PROMPT — Where a line of the entries holds the string "will", copy that line.

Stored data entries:
● ● ●
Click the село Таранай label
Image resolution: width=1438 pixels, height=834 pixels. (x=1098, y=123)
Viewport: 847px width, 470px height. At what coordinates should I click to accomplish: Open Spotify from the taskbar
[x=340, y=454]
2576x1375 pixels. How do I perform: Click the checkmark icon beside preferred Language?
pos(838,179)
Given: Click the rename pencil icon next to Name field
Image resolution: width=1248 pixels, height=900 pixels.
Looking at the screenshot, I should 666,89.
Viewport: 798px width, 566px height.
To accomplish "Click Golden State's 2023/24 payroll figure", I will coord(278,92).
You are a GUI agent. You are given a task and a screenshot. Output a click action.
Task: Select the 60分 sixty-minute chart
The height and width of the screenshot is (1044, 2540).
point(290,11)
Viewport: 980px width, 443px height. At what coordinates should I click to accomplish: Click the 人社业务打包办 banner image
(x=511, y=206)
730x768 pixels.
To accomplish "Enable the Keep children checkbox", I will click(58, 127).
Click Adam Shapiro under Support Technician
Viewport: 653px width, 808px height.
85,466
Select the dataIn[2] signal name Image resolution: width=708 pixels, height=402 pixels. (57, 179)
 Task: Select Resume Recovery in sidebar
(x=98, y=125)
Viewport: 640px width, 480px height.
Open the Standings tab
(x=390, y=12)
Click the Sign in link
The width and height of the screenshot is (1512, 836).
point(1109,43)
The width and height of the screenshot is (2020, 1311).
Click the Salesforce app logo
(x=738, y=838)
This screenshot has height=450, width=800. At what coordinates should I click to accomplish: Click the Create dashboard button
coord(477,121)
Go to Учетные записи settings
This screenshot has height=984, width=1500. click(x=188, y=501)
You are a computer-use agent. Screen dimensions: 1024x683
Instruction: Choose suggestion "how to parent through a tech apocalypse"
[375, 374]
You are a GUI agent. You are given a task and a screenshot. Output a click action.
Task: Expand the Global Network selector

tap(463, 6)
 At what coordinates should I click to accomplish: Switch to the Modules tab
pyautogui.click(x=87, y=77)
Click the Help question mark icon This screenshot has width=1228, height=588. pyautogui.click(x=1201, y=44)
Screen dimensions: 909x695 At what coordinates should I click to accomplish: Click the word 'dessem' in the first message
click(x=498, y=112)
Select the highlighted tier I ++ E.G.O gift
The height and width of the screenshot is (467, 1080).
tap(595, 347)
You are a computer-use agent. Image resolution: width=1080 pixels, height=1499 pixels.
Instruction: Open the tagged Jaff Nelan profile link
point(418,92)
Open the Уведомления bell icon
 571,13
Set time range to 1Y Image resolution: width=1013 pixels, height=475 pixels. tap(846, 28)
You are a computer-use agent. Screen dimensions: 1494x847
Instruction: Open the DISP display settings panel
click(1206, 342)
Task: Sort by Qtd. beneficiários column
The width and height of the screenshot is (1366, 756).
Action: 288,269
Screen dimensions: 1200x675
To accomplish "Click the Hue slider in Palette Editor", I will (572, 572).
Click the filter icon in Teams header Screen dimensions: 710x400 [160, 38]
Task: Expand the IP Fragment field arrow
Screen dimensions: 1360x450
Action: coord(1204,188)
● ● ●
ANSWER FOR THIS EXERCISE —
To accomplish "Click Golden State's 2023/24 payroll figure", I will coord(278,92).
To accomplish "Enable the Keep children checkbox", I will click(58, 127).
To accomplish "Click the Hue slider in Palette Editor", I will (572, 572).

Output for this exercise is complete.